> Aim of the task:
From the line that holds "Select the marker 8 triangle on the trace" down to the last line of the listing below, transcribe exactly and only those lines. Leave pictures out.
───── The input ─────
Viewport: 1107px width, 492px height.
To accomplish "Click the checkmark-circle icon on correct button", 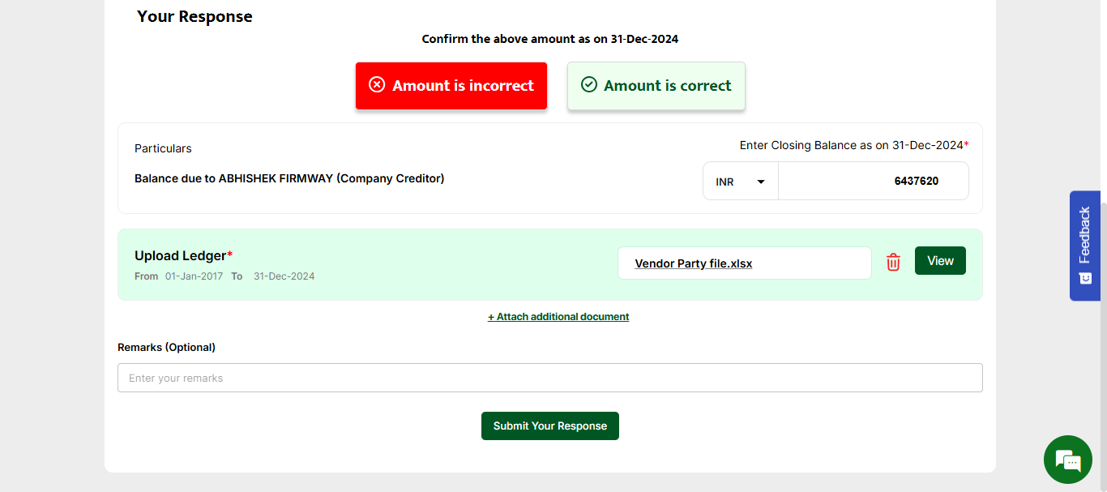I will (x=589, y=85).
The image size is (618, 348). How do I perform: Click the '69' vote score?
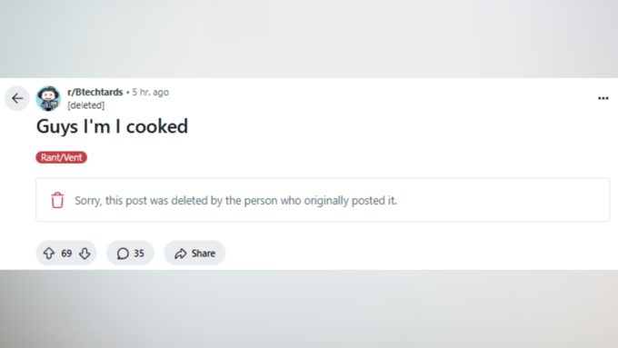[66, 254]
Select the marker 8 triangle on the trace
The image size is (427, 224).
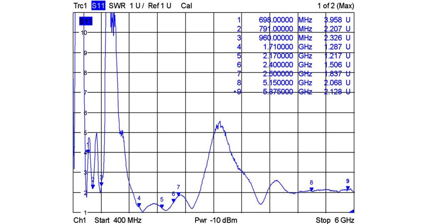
─────
> Solution below:
Select the marker 8 triangle on the trace
The image size is (427, 224).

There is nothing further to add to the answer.